Protein phosphatase V, protein phosphatase G, and protein phosphatase X, several phosphatases >50% identical to PP2A, have the same three carboxy-terminal amino acids as PP2A, raising the possibility that the PP2A methyltransferase and methylesterase enzymes may also regulate these phosphatases. Whereas the methylation status of protein phosphatase V and protein phosphatase G has not been reported, protein phosphatase X is methylated on its C terminus (Kloeker et al., 1997 ). These phosphatases share two residues that have been shown in this study to be essential for PP2A methylation—a tyrosine analogous to PP2A tyrosine 307 and a carboxy-terminal leucine. Because these phosphatases share >50% identity with PP2A, including the active site residues mutated in this study, they may contain the other structural information necessary for interaction with the PP2A methyltransferase and/or methylesterase enzymes.

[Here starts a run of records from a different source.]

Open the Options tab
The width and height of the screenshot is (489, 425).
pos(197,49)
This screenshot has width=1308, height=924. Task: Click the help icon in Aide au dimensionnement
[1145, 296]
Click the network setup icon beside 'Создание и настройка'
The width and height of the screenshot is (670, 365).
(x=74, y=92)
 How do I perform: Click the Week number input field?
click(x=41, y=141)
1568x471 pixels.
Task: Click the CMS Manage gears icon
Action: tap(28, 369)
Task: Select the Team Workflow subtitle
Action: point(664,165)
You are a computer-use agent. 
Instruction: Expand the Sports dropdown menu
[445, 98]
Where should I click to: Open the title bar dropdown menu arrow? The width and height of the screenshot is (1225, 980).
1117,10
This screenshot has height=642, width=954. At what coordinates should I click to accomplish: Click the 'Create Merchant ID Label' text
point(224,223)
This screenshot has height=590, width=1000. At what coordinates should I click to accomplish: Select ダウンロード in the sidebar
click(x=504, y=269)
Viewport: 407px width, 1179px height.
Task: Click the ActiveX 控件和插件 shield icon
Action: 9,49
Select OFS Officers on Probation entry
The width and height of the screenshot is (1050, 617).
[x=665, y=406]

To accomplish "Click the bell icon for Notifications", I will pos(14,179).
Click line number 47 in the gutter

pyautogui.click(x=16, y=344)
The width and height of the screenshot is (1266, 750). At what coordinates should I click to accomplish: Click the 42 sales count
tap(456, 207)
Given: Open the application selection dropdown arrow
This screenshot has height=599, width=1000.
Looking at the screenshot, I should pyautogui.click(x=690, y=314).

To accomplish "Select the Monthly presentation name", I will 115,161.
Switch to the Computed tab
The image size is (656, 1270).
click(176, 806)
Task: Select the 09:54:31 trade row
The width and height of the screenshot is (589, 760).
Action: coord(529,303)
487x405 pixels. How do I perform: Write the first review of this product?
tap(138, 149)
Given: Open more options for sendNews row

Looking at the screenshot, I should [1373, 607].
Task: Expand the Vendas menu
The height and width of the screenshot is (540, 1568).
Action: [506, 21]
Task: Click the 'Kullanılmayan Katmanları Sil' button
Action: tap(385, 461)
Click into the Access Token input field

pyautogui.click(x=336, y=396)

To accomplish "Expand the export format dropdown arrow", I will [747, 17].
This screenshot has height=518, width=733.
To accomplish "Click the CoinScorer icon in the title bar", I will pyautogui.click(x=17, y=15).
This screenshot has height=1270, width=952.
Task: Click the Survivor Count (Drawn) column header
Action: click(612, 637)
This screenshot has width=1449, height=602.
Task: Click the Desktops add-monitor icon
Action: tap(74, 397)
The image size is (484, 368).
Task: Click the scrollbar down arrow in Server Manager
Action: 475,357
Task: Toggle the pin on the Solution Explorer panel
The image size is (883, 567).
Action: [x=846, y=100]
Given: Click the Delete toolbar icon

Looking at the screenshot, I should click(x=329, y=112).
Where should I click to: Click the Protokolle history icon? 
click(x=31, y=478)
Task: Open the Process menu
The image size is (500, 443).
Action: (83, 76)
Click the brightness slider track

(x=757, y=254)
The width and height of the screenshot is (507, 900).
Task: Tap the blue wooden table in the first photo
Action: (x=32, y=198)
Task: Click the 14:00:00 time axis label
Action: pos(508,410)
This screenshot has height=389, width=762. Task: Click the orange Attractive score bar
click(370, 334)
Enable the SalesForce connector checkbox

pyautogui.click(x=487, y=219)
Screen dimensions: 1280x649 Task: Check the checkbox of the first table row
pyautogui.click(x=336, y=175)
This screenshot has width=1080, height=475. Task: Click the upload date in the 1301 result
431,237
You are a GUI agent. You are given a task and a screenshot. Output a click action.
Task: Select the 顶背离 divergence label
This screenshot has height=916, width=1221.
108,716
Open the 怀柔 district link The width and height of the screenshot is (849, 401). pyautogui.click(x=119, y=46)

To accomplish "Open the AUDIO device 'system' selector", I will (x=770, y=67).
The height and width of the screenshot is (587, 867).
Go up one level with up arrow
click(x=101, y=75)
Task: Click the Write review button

The observation that the unmethylated Y307E mutant was greatly enriched in striatin and SG2NA complexes suggests that phosphorylation of tyrosine 307 may enhance the affinity of C subunit for these regulatory subunits. In contrast, phosphorylation of this residue may inhibit Bα subunit binding (Ogris et al., 1997 ), perhaps indirectly by reducing methylation. Because the T304D mutant is highly methylated, it is unlikely that phosphorylation of threonine 304 regulates methylation. However, since this mutant cannot bind Bα subunit (Ogris et al., 1997 ), phosphorylation of this residue might directly regulate Bα association. Our previous data suggests that MT binding to the A/C heterodimer would be unaffected by phosphorylation of threonine 304 or tyrosine 307 (Ogris et al., 1997 ). The current results indicate that MT binding to PP2A is also independent of C subunit methylation. These two results may have implications for how MT may circumvent normal cellular regulation of PP2A.